Our take: The EU vs UK framing is useful but the real risk for UK businesses is complacency. Regulatory flexibility is only an advantage if businesses use the space to build capability rather than wait for certainty. The London Tech Week commitments look substantial on paper, but sovereign AI ambitions require sustained capital, talent and political will across multiple parliaments. The window is real. The question is whether UK businesses are moving fast enough to use it.
Pokémon Go scan data linked to military drone navigation AI
Niantic Spatial - the company spun out from the Pokémon Go creator Niantic - has been quietly building a visual positioning system using millions of 3D environment scans contributed by Pokémon Go players over the past decade. The system allows robots and drones to navigate using visual landmarks rather than GPS, making them effective even when GPS signals are jammed or spoofed. Reports published this week revealed the technology has been linked to military drone contracts.
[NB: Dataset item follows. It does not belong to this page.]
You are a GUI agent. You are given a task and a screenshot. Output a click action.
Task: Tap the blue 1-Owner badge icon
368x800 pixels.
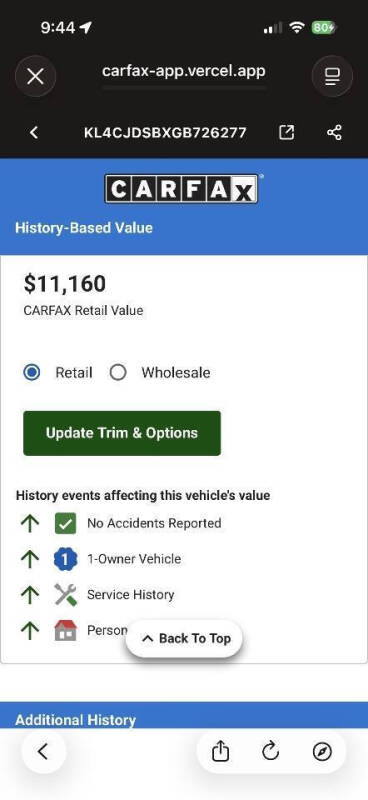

The Decoder noted there is no public evidence that specific Pokémon Go scans will be used in any particular contract, and that GPS-jamming vulnerabilities are already well documented from conflicts in Ukraine and Iran. Niantic Spatial has not confirmed specific military applications. What is confirmed is that the database of spatial scans exists, it was built from consumer gameplay data, and the positioning system derived from it has attracted defence interest.
The episode raises a recurring question about consumer AI data: when users contribute data to a free product, they rarely understand the downstream uses that data might enable. Pokémon Go's terms of service do not explicitly prohibit military use of scan data.
Our take: UK businesses collecting spatial, behavioural or biometric data through consumer products should treat this story as a signal on data governance. The ICO's guidance on purpose limitation under UK GDPR is clear: data collected for one purpose cannot simply be repurposed for another, especially where the downstream use is materially different from what users would reasonably expect. If you are building any product that collects environmental scan data - from retail foot-traffic mapping to AR applications - your legal team needs to be thinking about this now, not when a contract surfaces.
Quick Hits
- At least 75 US AI data centre projects worth $130 billion were blocked or delayed in Q1 2026, according to a Data Center Watch report cited by NBC News.
- TSMC's CEO said chip supply is likely to remain tight for years because AI demand is still outpacing manufacturing capacity, supporting pricing power through at least 2027.
- AI Summit London's 10th anniversary drew 5,000 delegates and 300 speakers at Tobacco Dock, with the Minister for AI saying AI is "a strategy and organisation problem, not a technology problem."